What you should do: Convert the stretch of items from the line containing "The width and" through the line containing "coord(759,182)" into a JSON list of strings, one string per line, with blank lines omitted. Leave the pictures out of the list.

Source material:
━━━━━━━━

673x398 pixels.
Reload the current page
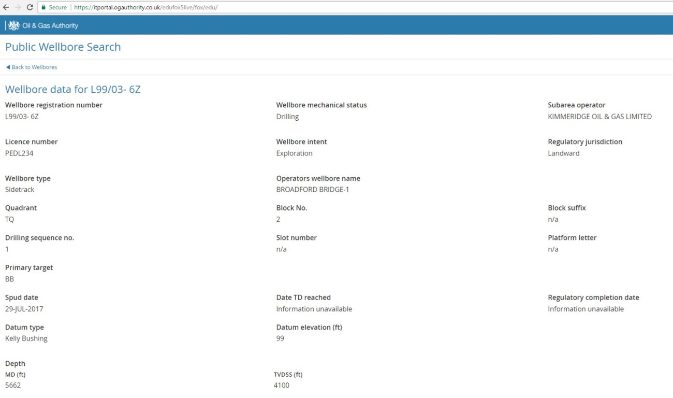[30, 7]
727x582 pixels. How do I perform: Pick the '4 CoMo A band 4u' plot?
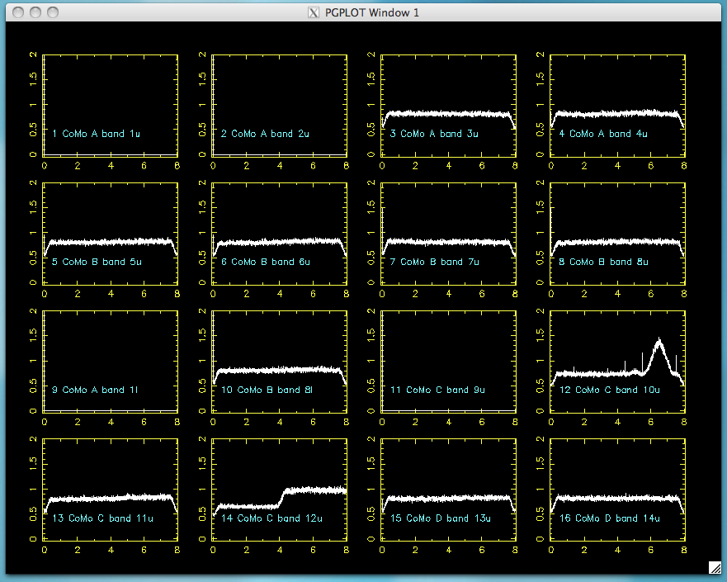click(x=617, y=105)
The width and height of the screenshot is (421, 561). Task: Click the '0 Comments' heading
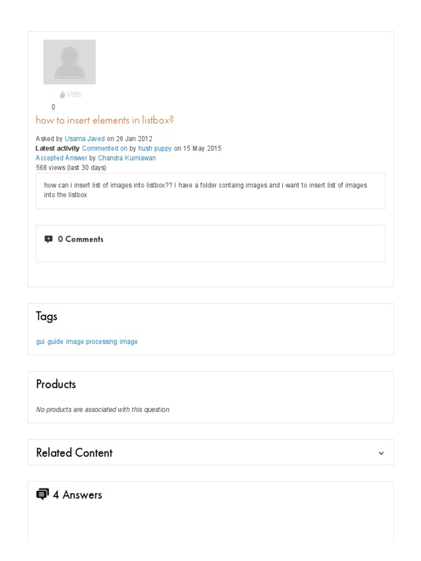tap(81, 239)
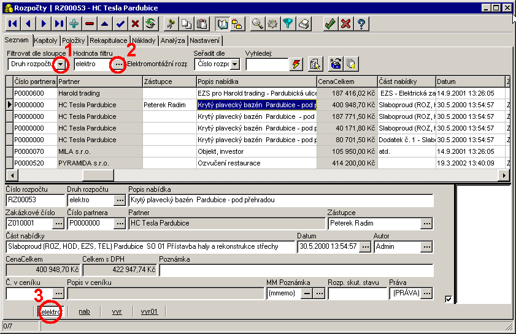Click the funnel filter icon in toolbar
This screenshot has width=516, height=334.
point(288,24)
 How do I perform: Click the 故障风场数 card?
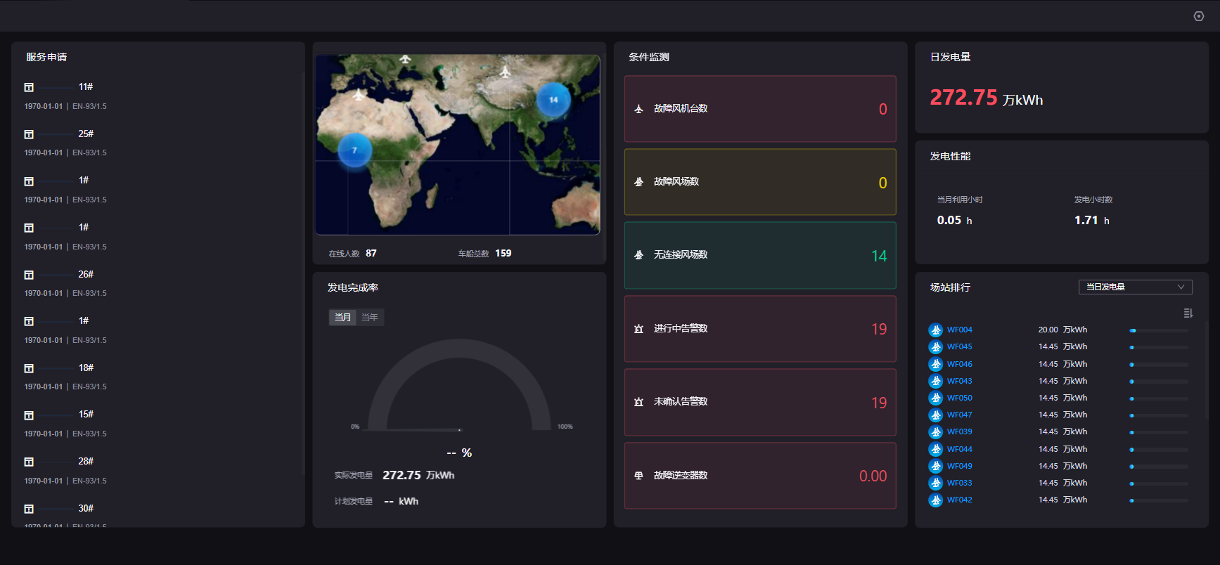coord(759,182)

━━━━━━━━

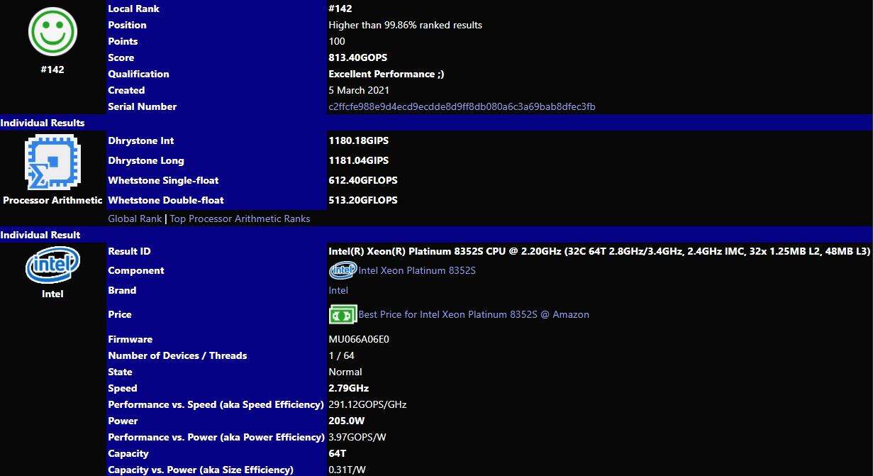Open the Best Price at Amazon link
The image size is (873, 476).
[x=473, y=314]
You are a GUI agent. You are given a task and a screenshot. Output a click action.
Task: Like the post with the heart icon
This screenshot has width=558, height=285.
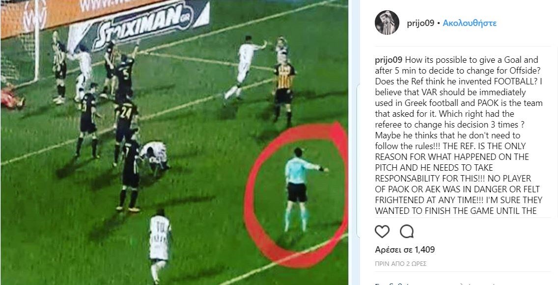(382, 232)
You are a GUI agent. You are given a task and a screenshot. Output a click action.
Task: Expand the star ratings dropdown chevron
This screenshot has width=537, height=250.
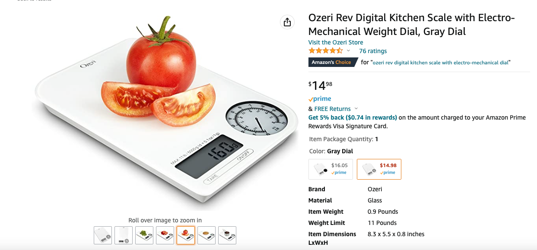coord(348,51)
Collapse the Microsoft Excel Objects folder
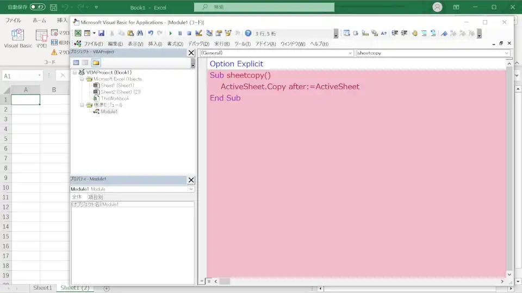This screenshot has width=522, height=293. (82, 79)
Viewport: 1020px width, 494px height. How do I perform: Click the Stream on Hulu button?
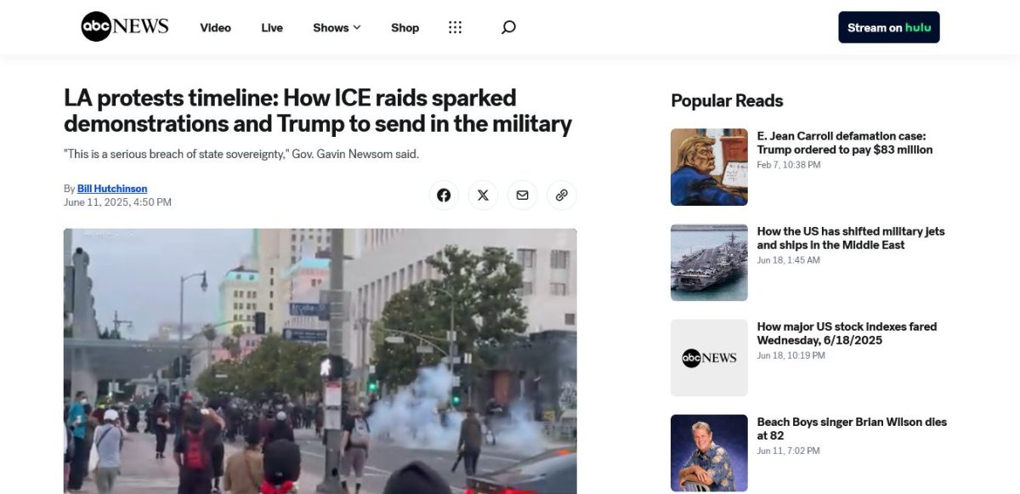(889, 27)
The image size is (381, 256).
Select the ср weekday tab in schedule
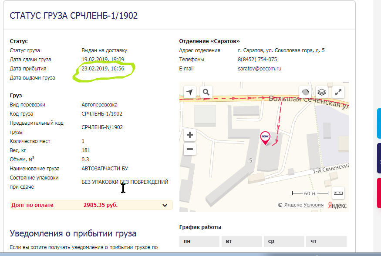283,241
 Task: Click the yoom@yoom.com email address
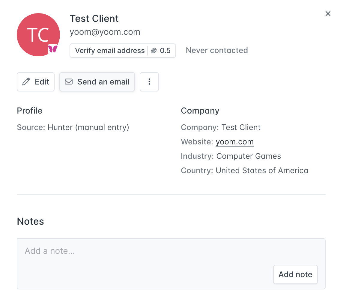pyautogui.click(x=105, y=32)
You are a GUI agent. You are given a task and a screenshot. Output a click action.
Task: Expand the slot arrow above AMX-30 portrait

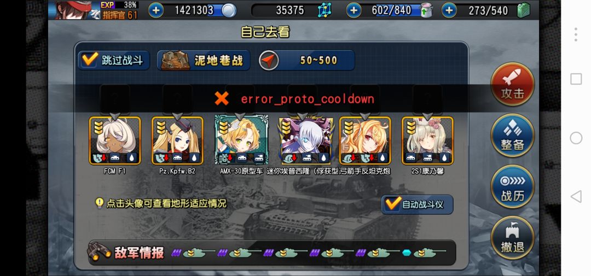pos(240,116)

━━━━━━━━

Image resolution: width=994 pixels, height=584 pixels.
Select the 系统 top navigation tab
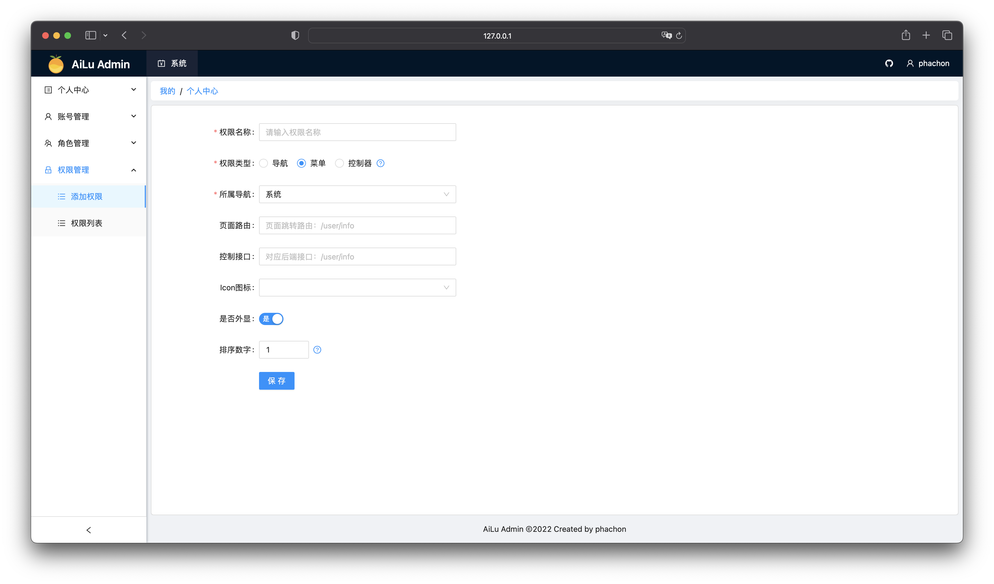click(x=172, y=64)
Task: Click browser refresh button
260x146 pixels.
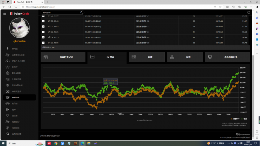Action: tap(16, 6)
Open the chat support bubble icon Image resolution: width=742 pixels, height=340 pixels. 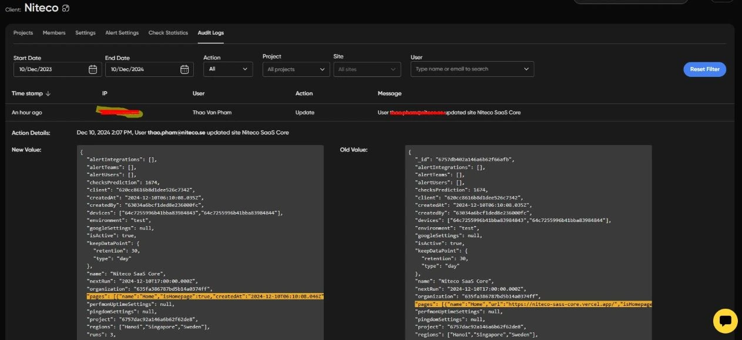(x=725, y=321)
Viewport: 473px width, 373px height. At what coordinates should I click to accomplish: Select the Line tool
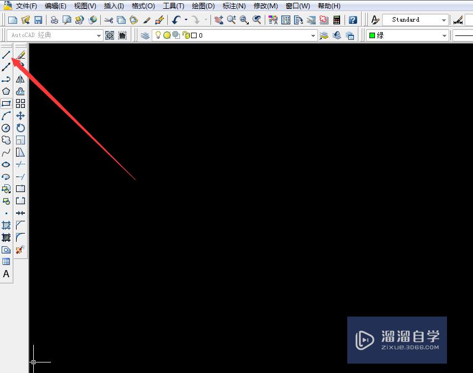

━━━━━━━━

Written reply:
[
  "The width and height of the screenshot is (421, 561). Task: Click the '0 Comments' heading",
  "tap(81, 239)",
  "Click the funnel filter icon in toolbar",
  "This screenshot has width=516, height=334.",
  "point(288,24)",
  " How do I perform: Click the 故障风场数 card?",
  "coord(759,182)"
]